When Peggy told Pete about the child, it was probably because of the pressure from her priest. She believes her sin is between her and G-d, but she probably figures Pete should know, too. Now, I didn't see them leaving together from that office to track down the child she gave up, but I can definitely see Pete doing so, especially since he's desperate for a biological child and his wife is barren.

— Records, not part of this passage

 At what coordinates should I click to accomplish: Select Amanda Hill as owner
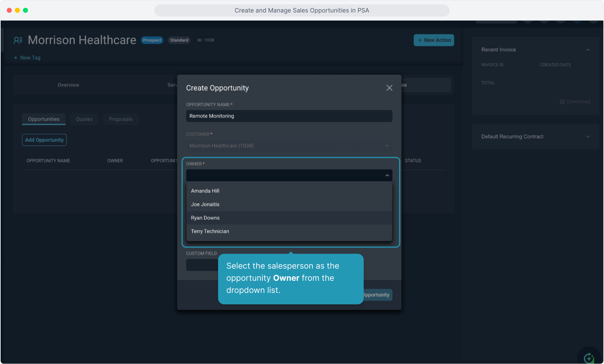[205, 191]
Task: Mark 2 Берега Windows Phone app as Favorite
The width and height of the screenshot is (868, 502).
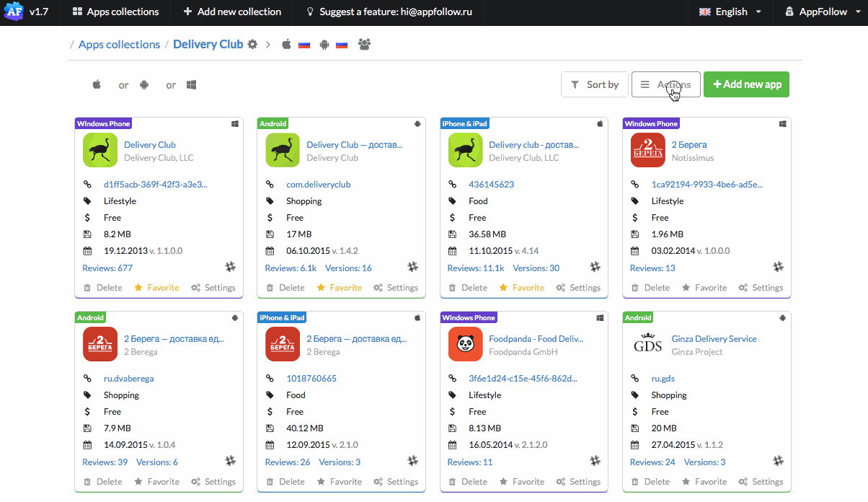Action: click(704, 288)
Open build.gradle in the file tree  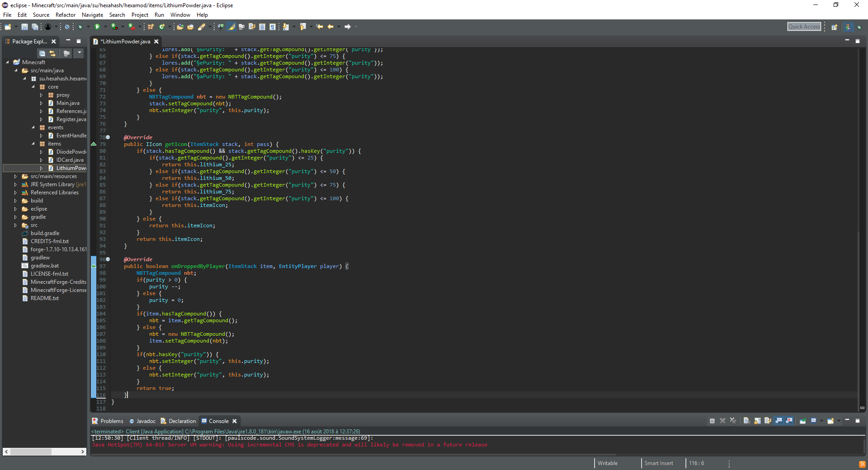(x=45, y=233)
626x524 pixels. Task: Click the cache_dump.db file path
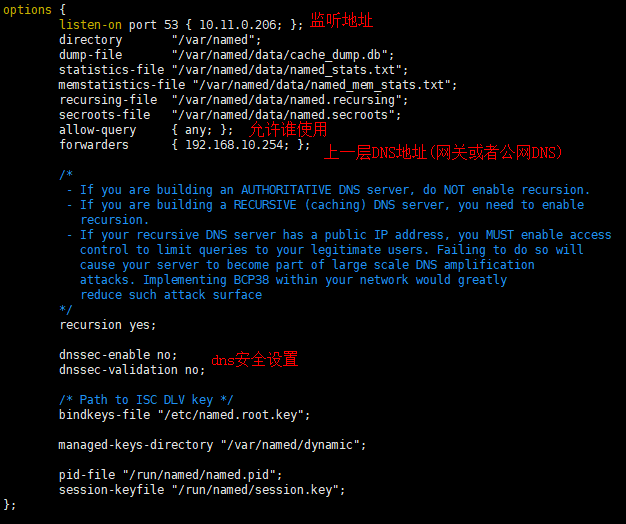(x=279, y=55)
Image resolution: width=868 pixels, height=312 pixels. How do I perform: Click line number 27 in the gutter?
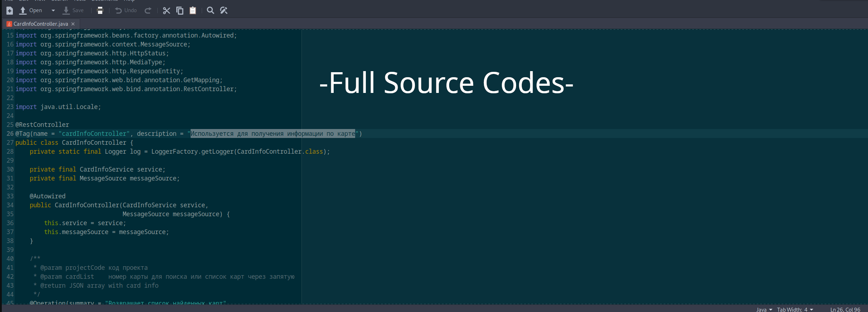[x=10, y=143]
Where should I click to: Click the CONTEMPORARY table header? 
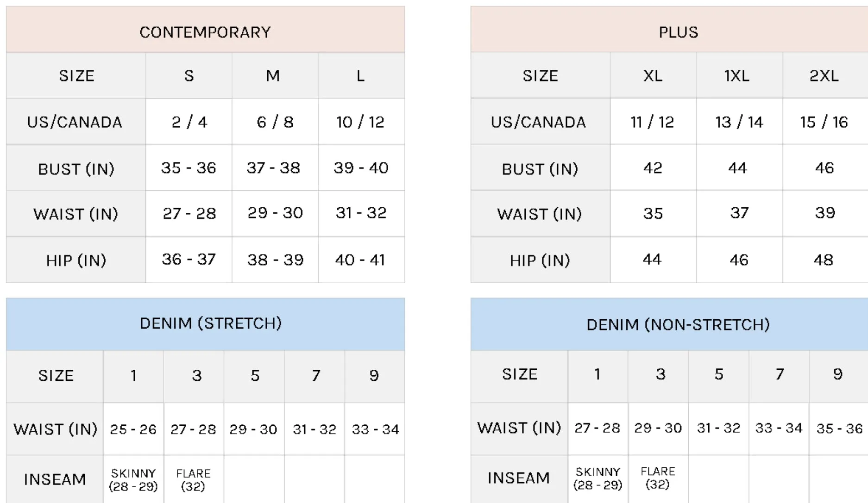205,30
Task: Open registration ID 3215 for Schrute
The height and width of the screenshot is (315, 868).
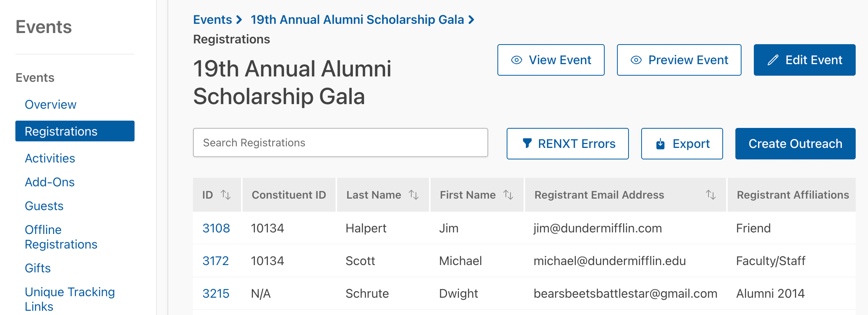Action: point(216,293)
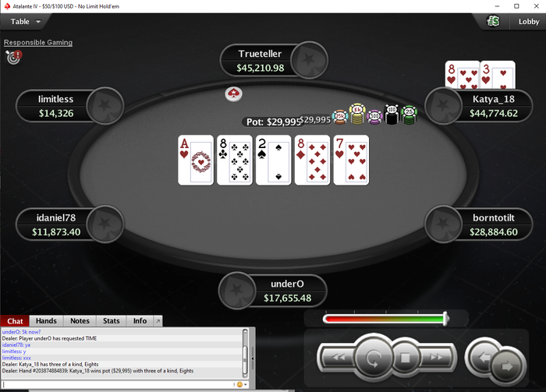This screenshot has height=392, width=546.
Task: Pop out the chat panel arrow
Action: [x=158, y=321]
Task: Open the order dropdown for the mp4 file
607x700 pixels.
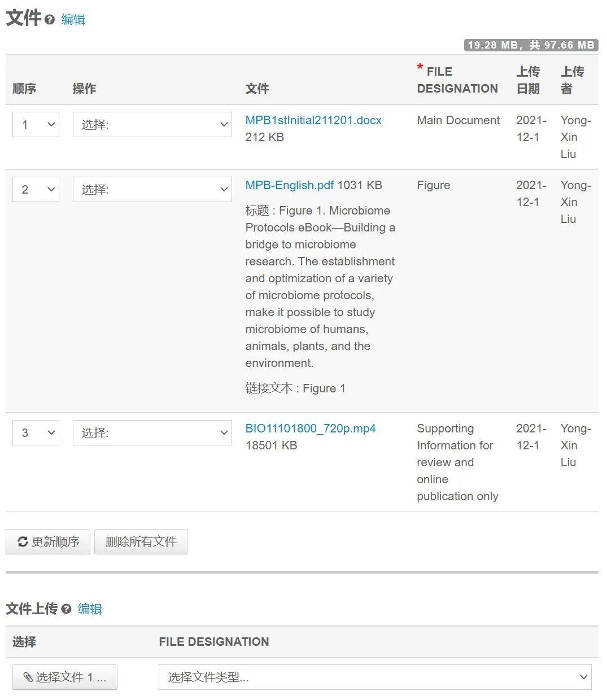Action: [x=36, y=432]
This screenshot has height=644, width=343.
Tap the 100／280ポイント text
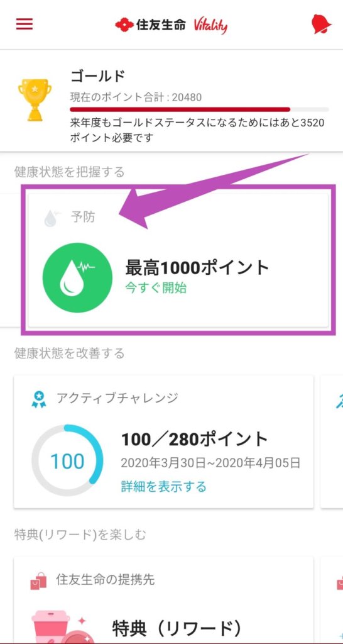[x=195, y=440]
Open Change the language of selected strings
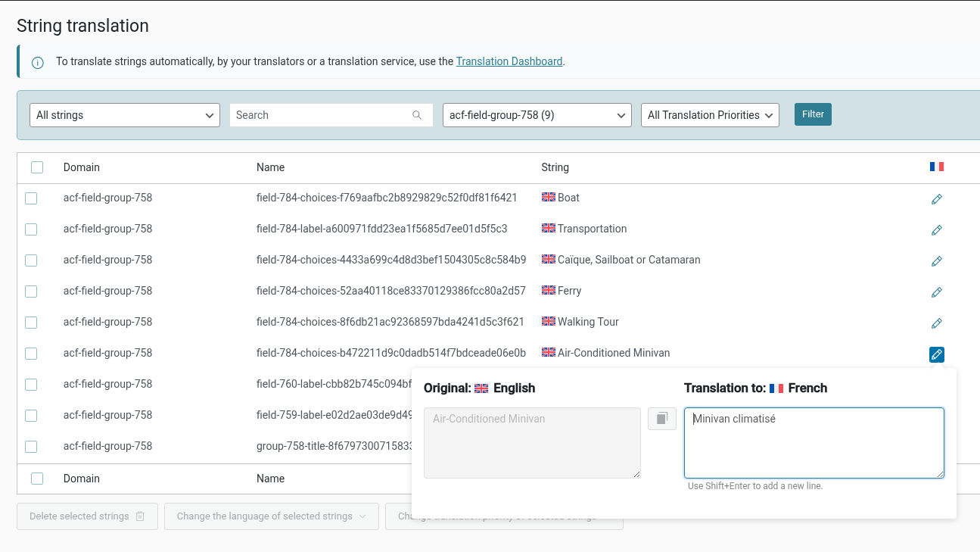This screenshot has width=980, height=552. (271, 516)
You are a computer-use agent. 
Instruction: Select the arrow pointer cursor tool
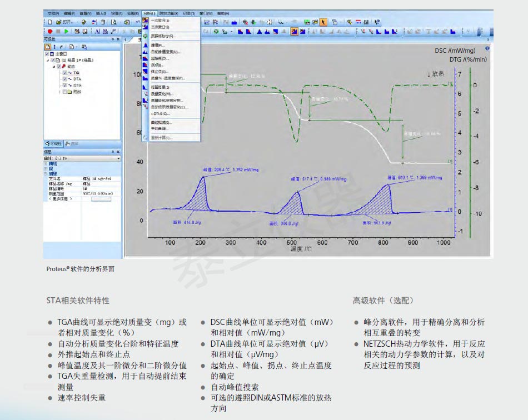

I noticed this in the last episode more, but there was some of it in this episode, too. When people are forced to think about where Don is, their answers are sort of like a Rohrshach test. One says he's off establishing a West Coast office, and another says he's having marital troubles, and another says he's pursuing accounts. That was Pete, by the way, who was more confrontational than his boss, even. And also, he was so hungry for praise that he left straightaway Don gave him some, without demanding the explanation he was demanding seconds before.
Oh, that and he's been put in charge of accounts in the new regime -- on the heels of losing Clearasil -- so he's feeling pretty secure.
Duck, duck, ducky, you are so transparent. Don is playing you from here. The second Pete let him know about Duck's big move, Don set about undermining him. Hell, Don had been absent from the building and incommunicado with everyone, including his wife, heading into that meeting. He had more confidence heading into that PPL meeting than any of his colleagues even just finding out about PPL. That meeting would've torn the floor from under a lesser man. With Don it was just, Oh, me? Well, um, you said you don't need me and so you don't have me. I'm not under contract. BYE!
Glass of water for Duck. Never mind Pete, I'm more worried Duck will be out on a ledge. He just can't win, and Don seems to expend zero effort in his victories against him.
And that letter from Don to Betty said everything she needed to hear, especially in the time she took "getting even." I still think she's a flaky tramp, and I loved that how after exiling him from his home, she's offended when he's unavailable. Betty, Betty, Betty.
Of course, the women in the beauty shop were so on edge in sniping at each other I wouldn't have been surprised if Rod Serling walked in.
The whole episode rests in the context of the Cuba Missile Crisis. The title is taken from the copy of "Meditations in a Emergency," a slim paperback introduced at the beginning of Don and Betty's most recent troubles and resurfacing in "Mountain King" as part of our window on Dick's reinvention of himself as Don Draper. Don cleans himself of his past in a few conciliatory words (again, the exact words Betty needs to hear) and in even fewer at the office (he tells Roger "I'll stack my absences up against yours any day.") Roger's threats of firing him are impotent before they leave his head. Don knows where every single body is buried, and in a time of transition, that's some serious power.
I imagine the Civil Rights movement, the death of Marilyn Monroe and the end-of-the-world atmosphere they explored this season caused quite a lot of people to re-evaluate their social ideals. If life can snuff out at any moment -- the first time in human history that was really possible, btw -- it's only sensible for people to do whatever it takes to be happy. Get out of bad marriages. Get out of bad career choices. Paint everything orange. Kill yourself -- at least take that amount of control. Burn your bra. Burn your draft card. Live life to the fullest because you might not get a tomorrow.
These are the sorts of pressures that fuel a counterculture, and we haven't even hit November of 1963 yet.
Now ... put all of that -- including all of the subtext we're aware of -- up against that final image of the Drapers as the happy nuclear family watching television together.
Meditations in an emergency. Nicely played, people. Come back soon.